• [Exercise]: Under this line are the records; write out word for word the part that begins at the line containing "Navigate to Chaves" and ends at the line containing "is (840, 1434).", and no more.

[Entries provided — start]

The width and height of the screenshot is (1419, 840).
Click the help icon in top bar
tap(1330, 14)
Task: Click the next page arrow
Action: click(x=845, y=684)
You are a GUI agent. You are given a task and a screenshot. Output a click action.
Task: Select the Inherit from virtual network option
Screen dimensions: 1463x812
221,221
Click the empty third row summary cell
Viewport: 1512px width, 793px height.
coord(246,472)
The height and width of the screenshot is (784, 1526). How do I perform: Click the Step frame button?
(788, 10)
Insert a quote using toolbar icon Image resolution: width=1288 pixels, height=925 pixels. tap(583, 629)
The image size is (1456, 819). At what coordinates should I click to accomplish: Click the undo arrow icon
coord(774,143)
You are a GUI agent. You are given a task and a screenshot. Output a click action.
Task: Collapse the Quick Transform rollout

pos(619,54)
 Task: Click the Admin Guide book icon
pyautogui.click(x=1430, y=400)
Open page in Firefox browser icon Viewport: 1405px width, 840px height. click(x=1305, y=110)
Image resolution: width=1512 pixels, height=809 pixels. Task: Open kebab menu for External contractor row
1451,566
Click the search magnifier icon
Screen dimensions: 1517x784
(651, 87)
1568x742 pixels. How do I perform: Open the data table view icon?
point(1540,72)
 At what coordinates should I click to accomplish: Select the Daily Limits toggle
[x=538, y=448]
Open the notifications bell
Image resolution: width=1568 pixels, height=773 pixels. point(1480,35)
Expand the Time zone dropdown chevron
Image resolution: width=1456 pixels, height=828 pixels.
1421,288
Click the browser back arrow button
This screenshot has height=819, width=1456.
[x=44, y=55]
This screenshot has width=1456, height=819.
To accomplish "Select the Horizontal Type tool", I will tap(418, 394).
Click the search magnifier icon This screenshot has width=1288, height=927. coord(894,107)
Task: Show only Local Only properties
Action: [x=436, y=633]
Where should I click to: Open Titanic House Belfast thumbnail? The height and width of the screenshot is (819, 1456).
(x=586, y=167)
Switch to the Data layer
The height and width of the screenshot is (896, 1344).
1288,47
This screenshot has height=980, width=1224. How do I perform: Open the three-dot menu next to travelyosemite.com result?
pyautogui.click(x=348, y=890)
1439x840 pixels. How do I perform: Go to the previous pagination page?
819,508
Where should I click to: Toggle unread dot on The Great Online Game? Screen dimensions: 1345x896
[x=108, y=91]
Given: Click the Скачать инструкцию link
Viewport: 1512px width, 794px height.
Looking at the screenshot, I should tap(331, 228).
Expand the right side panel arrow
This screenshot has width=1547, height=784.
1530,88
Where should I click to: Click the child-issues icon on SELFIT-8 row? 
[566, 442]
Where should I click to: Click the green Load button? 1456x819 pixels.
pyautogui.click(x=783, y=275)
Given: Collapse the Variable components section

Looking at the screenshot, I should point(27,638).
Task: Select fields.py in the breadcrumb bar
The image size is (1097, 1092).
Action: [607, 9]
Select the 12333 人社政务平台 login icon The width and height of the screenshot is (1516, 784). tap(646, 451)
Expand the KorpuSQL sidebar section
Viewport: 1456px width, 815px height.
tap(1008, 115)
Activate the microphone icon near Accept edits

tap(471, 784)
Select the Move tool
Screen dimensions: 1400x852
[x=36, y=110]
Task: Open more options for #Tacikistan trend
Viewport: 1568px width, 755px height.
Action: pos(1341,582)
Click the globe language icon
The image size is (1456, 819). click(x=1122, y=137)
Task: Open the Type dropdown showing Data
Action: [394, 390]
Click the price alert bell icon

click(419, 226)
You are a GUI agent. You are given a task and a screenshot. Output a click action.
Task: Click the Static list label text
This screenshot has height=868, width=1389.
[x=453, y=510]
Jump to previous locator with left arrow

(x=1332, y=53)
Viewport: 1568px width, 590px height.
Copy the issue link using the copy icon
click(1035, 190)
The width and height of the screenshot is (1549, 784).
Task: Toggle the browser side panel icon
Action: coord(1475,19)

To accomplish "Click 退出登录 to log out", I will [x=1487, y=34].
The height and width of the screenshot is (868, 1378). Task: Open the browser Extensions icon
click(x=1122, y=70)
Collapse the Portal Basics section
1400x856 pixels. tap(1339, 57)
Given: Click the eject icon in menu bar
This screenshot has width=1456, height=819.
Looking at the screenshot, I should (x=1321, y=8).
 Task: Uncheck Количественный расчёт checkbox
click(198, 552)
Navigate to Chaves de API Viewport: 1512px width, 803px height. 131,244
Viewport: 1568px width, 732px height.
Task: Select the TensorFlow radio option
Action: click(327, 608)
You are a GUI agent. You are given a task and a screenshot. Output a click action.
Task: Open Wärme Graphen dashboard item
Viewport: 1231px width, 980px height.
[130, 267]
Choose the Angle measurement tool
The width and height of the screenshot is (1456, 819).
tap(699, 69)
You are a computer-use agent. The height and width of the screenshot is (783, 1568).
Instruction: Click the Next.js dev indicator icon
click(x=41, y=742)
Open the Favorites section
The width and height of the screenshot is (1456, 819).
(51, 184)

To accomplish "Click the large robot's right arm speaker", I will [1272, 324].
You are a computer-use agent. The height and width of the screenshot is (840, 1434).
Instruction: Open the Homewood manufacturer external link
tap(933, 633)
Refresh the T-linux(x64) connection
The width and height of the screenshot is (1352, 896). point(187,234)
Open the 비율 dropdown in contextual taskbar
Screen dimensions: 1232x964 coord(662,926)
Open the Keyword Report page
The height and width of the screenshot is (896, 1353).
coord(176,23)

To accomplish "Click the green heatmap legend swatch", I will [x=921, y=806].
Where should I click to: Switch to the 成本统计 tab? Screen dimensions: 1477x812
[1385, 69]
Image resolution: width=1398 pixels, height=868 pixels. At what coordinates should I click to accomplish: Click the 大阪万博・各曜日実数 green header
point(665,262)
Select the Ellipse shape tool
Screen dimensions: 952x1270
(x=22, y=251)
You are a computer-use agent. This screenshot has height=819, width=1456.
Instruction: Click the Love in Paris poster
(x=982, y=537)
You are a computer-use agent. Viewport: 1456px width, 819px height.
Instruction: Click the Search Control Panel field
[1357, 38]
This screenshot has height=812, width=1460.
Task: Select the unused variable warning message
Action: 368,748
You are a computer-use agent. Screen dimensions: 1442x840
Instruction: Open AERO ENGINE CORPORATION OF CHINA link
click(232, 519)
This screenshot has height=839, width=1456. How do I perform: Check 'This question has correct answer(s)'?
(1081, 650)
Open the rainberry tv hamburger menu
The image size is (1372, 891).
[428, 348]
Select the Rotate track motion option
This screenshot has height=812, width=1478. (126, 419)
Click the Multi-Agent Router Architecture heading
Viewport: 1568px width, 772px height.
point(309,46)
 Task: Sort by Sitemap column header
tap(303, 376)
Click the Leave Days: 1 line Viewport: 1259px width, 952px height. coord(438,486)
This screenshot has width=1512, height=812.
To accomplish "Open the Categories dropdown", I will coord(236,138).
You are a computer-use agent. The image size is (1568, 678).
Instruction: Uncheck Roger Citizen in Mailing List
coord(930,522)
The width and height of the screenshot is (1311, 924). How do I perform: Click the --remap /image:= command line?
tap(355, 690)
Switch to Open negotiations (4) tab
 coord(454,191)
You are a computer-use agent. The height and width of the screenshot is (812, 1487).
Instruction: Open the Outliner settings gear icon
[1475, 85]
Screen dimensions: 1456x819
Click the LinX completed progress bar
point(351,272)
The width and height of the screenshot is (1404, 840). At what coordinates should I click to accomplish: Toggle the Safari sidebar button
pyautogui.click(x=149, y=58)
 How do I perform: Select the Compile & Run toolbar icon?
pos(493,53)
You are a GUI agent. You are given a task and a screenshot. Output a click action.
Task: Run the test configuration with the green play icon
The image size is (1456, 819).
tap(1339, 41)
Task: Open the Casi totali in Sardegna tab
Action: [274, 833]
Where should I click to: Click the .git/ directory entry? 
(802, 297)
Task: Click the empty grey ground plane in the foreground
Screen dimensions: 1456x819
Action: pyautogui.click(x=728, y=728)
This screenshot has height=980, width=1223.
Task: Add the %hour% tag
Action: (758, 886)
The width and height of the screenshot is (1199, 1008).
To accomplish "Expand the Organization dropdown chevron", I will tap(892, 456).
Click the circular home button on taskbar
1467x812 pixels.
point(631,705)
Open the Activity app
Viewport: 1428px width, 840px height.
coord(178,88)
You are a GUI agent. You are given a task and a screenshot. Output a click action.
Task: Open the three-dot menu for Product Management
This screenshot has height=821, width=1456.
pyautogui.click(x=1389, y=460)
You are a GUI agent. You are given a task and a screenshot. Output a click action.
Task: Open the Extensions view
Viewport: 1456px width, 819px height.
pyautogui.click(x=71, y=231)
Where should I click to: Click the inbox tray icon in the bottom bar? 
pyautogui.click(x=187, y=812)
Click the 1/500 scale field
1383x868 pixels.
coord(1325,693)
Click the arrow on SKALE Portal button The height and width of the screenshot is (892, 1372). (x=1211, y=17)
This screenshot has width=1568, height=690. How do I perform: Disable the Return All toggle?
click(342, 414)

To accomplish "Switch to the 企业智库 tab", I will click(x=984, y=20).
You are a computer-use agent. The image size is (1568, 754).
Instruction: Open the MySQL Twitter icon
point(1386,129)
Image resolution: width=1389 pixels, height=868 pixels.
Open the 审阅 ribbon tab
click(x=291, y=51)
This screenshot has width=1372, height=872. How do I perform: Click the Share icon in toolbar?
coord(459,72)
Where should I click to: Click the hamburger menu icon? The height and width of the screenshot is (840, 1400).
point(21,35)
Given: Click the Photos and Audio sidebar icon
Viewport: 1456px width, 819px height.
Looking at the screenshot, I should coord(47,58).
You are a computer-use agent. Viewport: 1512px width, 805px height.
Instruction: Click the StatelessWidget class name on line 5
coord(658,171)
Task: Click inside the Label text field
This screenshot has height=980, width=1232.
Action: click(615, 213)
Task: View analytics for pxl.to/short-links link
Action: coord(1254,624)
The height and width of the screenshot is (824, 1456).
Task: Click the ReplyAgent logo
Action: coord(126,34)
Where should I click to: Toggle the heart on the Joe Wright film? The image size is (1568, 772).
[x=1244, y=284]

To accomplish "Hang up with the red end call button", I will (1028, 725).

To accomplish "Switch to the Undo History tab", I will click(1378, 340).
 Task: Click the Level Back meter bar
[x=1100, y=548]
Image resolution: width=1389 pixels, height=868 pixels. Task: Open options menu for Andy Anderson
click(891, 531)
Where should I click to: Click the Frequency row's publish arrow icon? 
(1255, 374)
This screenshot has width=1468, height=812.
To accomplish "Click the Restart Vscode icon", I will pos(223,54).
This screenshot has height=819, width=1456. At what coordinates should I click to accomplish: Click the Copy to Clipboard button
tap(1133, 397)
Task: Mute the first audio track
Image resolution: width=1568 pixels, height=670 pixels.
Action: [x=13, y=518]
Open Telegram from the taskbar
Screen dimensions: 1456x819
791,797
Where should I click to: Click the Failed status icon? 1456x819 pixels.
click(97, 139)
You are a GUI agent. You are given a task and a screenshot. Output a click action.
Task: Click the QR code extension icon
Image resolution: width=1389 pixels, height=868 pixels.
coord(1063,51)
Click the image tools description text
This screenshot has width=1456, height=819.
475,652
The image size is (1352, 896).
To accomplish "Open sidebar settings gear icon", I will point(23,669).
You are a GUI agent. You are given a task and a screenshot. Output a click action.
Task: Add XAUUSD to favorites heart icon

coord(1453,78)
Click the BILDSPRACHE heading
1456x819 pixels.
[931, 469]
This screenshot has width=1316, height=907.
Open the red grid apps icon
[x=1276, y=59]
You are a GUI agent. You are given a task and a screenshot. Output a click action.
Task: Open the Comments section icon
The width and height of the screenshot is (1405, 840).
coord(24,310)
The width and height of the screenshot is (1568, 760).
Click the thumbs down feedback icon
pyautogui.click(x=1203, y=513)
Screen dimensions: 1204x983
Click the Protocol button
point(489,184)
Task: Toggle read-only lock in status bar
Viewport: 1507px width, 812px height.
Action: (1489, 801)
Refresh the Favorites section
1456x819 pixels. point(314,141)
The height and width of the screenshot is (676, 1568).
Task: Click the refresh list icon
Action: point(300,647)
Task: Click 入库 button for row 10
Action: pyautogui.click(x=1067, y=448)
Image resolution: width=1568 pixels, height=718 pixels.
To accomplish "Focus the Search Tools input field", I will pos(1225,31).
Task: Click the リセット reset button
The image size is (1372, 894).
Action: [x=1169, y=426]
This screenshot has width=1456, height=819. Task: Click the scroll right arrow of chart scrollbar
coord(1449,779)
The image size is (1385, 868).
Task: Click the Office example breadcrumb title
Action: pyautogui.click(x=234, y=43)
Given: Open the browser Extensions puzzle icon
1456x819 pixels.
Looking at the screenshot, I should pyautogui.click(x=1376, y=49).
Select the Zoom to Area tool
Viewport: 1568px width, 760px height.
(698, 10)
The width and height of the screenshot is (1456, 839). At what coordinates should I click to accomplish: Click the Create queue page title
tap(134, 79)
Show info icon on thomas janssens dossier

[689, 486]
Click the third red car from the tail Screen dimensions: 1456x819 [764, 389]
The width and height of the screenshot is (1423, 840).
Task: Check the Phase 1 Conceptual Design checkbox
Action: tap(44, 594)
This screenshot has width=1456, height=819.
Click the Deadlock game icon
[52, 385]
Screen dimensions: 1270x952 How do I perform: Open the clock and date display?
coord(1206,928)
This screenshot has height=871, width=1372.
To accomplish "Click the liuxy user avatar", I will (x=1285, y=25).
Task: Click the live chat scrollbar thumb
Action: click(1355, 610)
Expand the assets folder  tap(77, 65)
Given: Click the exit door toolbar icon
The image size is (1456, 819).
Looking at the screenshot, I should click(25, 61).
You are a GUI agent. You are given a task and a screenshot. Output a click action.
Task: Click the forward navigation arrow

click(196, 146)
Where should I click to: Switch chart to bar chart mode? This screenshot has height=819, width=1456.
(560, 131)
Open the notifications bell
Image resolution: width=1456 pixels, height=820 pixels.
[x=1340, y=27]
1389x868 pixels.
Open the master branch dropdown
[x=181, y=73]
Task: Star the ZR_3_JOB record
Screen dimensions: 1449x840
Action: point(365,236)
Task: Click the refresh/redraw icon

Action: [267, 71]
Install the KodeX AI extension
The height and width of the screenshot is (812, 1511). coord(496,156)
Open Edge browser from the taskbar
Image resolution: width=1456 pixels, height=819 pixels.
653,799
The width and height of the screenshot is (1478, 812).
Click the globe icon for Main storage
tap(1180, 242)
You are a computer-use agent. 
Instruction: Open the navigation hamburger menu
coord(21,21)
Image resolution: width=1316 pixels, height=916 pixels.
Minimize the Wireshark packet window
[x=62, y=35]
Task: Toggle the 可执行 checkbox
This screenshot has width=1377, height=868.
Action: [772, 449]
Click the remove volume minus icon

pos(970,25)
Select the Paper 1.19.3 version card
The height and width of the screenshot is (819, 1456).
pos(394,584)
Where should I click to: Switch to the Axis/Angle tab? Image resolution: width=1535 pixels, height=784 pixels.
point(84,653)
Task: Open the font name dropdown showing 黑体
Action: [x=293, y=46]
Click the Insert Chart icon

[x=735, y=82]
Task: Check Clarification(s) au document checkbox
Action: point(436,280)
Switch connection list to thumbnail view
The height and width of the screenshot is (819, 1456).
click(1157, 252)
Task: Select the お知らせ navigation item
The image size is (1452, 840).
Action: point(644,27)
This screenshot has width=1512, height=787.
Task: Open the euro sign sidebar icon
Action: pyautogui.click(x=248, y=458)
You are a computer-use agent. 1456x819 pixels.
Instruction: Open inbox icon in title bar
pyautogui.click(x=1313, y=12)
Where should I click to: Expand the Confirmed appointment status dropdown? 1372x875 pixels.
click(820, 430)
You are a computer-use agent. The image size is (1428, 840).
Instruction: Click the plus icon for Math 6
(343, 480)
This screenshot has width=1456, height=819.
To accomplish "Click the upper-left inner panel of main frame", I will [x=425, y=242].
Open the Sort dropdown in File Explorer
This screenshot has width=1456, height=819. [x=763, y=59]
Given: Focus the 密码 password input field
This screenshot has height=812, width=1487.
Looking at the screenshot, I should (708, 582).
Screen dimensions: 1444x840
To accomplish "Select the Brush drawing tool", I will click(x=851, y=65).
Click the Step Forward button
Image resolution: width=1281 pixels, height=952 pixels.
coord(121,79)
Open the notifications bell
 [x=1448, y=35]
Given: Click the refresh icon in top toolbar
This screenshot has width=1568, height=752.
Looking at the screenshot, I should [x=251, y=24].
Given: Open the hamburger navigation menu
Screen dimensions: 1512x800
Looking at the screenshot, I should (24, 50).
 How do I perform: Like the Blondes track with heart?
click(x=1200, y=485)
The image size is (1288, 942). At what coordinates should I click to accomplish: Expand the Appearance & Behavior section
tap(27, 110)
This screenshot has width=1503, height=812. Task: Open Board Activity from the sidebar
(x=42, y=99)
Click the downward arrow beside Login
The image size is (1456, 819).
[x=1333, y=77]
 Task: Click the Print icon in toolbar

[Entries provided — finish]

• [Answer to this problem]:
Navigate to Chaves de API Viewport: 1512px width, 803px height. 131,244
Viewport: 1568px width, 732px height.
Task: Select the TensorFlow radio option
Action: click(327, 608)
You are a GUI agent. You are given a task and a screenshot. Output a click action.
Task: Open Wärme Graphen dashboard item
Viewport: 1231px width, 980px height.
[130, 267]
Choose the Angle measurement tool
The width and height of the screenshot is (1456, 819).
tap(699, 69)
You are a computer-use agent. The height and width of the screenshot is (783, 1568).
Instruction: Click the Next.js dev indicator icon
click(x=41, y=742)
Open the Favorites section
The width and height of the screenshot is (1456, 819).
(51, 184)

To accomplish "Click the large robot's right arm speaker", I will [1272, 324].
You are a computer-use agent. The height and width of the screenshot is (840, 1434).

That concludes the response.